Die Kammer kann diese Auffassung nicht teilen.
Die beanspruchte Erfindung betrifft eine Scheibenrollo-Vorrichtung für Fahrzeugscheibeneinheiten mit zumindest zwei aus- und einfahrbaren Scheibenrollos für eine Fahrzeugscheibeneinheit. Diese zwei Scheibenrollos sollen mittels einer Antriebseinrichtung ein- und ausfahrbar sein, und diese Antriebseinrichtung soll Kabel- oder Seilzüge zum Betätigen der Scheibenrollos aufweisen.
Eine solche Vorrichtung ist zweifelsohne in der Figur 4 des Streitpatents gezeigt, wobei der eine Rollo über die Kabel 24 und 25 angetrieben wird, und der zweite Rollo über das von Kabel 25 mitgeschleppte Kabel 30 angetrieben wird.

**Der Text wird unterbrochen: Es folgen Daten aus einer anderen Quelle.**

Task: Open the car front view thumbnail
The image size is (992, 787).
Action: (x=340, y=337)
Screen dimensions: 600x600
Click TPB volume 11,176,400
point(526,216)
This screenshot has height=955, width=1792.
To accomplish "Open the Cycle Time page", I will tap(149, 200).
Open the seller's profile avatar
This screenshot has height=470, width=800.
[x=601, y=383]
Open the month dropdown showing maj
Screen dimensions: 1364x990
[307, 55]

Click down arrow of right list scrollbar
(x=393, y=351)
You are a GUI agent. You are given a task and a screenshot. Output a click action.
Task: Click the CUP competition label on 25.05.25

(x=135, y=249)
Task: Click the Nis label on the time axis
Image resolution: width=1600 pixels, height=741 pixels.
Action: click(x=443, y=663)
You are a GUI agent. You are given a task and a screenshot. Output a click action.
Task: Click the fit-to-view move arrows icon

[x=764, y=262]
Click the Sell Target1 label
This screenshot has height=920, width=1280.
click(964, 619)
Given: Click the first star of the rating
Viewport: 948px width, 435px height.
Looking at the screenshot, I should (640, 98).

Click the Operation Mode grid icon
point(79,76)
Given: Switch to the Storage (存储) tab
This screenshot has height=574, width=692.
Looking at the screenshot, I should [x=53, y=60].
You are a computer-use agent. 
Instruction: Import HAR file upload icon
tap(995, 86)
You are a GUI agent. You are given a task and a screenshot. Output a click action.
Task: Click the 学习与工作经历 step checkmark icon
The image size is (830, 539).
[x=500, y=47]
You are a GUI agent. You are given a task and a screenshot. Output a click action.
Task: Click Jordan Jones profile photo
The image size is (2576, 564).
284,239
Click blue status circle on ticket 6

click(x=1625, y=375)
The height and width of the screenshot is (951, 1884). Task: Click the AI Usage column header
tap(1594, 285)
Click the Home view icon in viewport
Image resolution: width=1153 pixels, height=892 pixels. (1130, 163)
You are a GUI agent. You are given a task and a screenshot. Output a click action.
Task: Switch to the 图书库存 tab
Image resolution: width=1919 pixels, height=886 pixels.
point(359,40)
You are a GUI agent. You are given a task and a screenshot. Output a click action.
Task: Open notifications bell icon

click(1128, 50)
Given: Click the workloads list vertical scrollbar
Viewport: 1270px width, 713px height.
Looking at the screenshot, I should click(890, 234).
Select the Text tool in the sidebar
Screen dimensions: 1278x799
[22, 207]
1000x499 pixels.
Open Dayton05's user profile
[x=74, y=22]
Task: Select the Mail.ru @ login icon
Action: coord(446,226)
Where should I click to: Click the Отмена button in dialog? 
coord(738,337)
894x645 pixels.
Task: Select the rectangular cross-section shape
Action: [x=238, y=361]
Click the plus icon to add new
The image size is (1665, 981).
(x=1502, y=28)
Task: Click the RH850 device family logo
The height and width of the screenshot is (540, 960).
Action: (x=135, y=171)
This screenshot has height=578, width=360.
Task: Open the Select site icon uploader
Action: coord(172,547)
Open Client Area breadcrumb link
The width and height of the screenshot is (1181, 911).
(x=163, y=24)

Beide Kabel 24 und 25 werden von dem einen elektrischen Antriebsmotor 22 über das Antriebsrad 23 angetrieben.
Der Fachmann kann dementsprechend ohne Mühe die Vorrichtung gemäß dem Oberbegriff ausführen, was von der Einspruchsabteilung auch nicht bezweifelt wurde.
Auch das weitere Merkmal, dass die beiden Scheibenrollos unterschiedliche Größen aufweisen und derart angeordnet sind, dass sie in unterschiedliche Richtungen, insbesondere in senkrechter bzw. in horizontaler Richtung, ausfahrbar sind, ist ohne weiteres aufgrund der gleichen Offenbarung der Figur 4 und der entsprechenden Beschreibungsteile ausführbar.
Im Ausführungsbeispiel, das in den Figuren gezeigt wird, werden beide Rollos mit gleicher Geschwindigkeit angetrieben. Dies ergibt sich daraus, dass das Antriebsrad 23 beide Kabel 24 und 25, die beide direkt mit dem Antriebsrad 23 in Antriebseingriff sind, mit gleicher Geschwindigkeit antreibt.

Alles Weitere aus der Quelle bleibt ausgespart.